Connoisseurship of B-grade culture: consuming Japanese national food ramen
Tez Türü: Doktora
Tezin Yürütüldüğü Kurum: University of Hawaii at Manoa, Sosyal Bilimler, Antropoloji, Amerika Birleşik Devletleri
Tez Danışmanı: Christine Yano
Tezin Onay Tarihi: 2010
Tezin Dili: İngilizce
Özet:
This dissertation analyses connoisseurship of rāmen as a B-grade gourmet food in Japan. ‘B-grade gourmet’ is a recently developed cultural category that refers to ordinary foods that have become increasingly aestheticized. Early in its history in Japan, rāmen was associated with immigrant Chinese and working-class Japanese. It then became an inexpensive, everyday food for the masses and was gradually claimed as a national food. Later, middle-class and working-class people transformed rāmen into a ‘gourmet’ food by lowering the bar on elite conceptions of connoisseurship and raising the status of the food.
How and why has this inexpensive food for the masses gained the status of a national food and become fetishized in contemporary Japan? To answer this question, I conducted field research at rāmen shops in Tokyo and online, among owners, fans and food critics between 2006 and 2007. Aspects of contemporary Japanese culture— including fetishism, obsessive fans with highly developed kodawari (individual aesthetics), traditional business practices, mass media, and nostalgia for the past—all have contributed to the aestheticization of this everyday food. Fetishism and kodawari in particular constitute connoisseurship of B-grade culture.
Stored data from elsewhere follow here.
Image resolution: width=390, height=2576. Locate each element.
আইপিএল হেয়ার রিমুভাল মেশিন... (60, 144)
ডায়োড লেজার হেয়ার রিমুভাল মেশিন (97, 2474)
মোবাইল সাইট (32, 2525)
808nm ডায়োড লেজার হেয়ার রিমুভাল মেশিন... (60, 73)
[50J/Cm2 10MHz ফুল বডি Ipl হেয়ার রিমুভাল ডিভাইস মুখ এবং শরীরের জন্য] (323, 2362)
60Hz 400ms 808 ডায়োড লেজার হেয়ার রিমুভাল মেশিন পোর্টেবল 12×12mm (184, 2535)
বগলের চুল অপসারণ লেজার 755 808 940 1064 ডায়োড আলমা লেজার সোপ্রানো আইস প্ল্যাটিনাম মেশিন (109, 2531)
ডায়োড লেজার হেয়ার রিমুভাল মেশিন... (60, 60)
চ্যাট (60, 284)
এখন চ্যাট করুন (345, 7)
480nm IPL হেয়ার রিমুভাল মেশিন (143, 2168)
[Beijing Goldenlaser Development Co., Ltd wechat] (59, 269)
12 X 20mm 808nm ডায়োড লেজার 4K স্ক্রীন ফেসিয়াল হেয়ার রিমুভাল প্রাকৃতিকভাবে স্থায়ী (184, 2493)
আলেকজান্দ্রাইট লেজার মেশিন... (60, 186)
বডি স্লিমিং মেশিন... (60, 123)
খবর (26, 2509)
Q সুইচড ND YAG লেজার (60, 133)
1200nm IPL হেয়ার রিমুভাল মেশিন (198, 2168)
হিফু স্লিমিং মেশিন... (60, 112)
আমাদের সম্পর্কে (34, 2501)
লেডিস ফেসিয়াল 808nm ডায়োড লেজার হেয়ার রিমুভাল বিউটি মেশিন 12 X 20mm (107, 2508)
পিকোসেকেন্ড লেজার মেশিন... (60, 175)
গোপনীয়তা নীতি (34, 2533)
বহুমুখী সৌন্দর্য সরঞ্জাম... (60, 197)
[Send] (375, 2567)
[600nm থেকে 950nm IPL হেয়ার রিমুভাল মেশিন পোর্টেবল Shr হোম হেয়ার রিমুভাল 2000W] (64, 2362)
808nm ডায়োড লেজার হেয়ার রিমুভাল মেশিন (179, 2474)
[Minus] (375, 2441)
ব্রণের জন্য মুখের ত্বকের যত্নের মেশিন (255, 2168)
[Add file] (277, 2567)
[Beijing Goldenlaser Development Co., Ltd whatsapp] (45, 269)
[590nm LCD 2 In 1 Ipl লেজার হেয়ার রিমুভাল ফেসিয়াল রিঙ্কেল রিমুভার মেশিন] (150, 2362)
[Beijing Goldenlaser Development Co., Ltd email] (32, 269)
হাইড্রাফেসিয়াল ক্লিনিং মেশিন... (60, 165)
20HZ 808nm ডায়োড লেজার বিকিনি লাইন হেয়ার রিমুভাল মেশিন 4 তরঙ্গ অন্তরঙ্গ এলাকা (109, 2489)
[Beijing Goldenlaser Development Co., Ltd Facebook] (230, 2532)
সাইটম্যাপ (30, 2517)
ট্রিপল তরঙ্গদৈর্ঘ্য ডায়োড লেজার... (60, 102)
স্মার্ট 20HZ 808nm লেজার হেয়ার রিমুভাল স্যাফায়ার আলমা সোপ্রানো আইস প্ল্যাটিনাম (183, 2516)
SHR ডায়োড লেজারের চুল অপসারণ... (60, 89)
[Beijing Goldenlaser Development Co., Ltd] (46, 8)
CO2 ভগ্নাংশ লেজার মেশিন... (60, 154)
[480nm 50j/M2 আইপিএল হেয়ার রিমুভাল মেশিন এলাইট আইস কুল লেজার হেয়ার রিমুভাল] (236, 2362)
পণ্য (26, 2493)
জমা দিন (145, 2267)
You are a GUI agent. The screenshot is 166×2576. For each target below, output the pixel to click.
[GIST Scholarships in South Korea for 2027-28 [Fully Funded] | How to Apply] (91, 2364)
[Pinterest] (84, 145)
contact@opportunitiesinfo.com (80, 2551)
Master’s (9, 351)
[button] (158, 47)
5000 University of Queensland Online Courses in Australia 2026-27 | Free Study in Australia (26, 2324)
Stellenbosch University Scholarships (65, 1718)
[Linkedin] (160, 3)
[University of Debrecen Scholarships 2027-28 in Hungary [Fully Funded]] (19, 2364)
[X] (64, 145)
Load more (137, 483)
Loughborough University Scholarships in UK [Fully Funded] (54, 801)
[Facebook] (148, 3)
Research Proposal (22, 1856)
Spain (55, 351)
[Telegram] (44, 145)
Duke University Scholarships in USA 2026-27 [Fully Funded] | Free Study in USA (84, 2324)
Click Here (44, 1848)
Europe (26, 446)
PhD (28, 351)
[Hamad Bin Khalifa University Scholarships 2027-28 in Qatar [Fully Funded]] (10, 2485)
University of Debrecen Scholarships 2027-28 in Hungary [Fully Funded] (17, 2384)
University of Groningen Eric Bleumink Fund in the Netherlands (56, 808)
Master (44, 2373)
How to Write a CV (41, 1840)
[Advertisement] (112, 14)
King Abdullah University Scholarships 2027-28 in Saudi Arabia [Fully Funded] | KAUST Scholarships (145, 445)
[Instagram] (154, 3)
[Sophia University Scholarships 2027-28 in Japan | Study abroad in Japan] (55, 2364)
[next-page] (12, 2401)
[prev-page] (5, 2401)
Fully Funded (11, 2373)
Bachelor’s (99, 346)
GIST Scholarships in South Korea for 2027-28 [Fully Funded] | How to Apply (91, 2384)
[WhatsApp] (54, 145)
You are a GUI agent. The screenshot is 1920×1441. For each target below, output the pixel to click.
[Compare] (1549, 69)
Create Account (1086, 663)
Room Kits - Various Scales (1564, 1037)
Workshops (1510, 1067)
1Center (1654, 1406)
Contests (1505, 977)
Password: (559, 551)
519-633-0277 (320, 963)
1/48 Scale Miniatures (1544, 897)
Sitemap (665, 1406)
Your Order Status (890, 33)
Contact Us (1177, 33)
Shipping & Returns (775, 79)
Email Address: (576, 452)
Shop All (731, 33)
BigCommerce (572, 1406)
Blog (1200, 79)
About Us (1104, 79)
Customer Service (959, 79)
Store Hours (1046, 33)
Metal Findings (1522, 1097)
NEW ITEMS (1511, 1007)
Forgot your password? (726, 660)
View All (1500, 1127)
My argument is that in contemporary Japan connoisseurship is not limited to the upper-classes; it exists among the middle and working classes as well. Appreciation of nearly any commonplace object can turn it into a connoisseurial object. In Japan, connoisseurship allows consumers to blur the ‘tastes’ normally related to specific classes. For example, middle-class consumers fetishize B-grade gourmet or working-class culture by incorporating Japanese values—traditions, hardship, and social relationships—into their consumptive practices. At the same time, producing B-grade gourmet food gives working-class people confidence, pride, and satisfaction in their work that compensates for lack of a middle-class, university education. Through their mutual involvement in, appreciation of, and nostalgia for this food, the different classes together claim rāmen as people’s food and a national food without recourse to official or elite designations.